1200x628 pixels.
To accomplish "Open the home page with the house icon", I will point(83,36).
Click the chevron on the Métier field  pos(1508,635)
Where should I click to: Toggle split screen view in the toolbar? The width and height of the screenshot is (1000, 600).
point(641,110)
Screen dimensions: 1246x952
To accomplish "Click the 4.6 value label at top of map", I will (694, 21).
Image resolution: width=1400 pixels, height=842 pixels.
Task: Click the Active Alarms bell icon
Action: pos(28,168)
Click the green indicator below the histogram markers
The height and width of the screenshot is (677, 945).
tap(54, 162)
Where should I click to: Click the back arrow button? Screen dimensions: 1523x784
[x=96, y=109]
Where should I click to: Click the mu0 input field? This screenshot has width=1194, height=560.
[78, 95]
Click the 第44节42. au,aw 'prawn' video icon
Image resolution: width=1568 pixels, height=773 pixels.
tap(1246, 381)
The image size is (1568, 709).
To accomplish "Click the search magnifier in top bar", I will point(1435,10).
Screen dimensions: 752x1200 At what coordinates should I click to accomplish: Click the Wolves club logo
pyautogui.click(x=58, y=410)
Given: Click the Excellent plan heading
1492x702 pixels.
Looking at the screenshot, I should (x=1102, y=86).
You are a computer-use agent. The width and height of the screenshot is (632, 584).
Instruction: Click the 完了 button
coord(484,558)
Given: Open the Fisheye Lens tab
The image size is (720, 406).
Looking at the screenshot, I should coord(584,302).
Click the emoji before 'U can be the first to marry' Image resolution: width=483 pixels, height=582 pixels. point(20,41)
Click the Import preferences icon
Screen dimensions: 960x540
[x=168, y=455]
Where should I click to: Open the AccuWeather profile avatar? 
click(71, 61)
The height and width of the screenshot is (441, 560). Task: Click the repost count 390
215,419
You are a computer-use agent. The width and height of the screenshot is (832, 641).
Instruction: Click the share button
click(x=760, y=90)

··········

TASK INSTRUCTIONS: Above are the records; copy exactly the lines from the line with "Click the emoji" through the line with "is (832, 641).", both included.

ANSWER FOR THE TASK:
Click the emoji before 'U can be the first to marry' Image resolution: width=483 pixels, height=582 pixels. point(20,41)
Click the Import preferences icon
Screen dimensions: 960x540
[x=168, y=455]
Where should I click to: Open the AccuWeather profile avatar? 
click(71, 61)
The height and width of the screenshot is (441, 560). Task: Click the repost count 390
215,419
You are a computer-use agent. The width and height of the screenshot is (832, 641).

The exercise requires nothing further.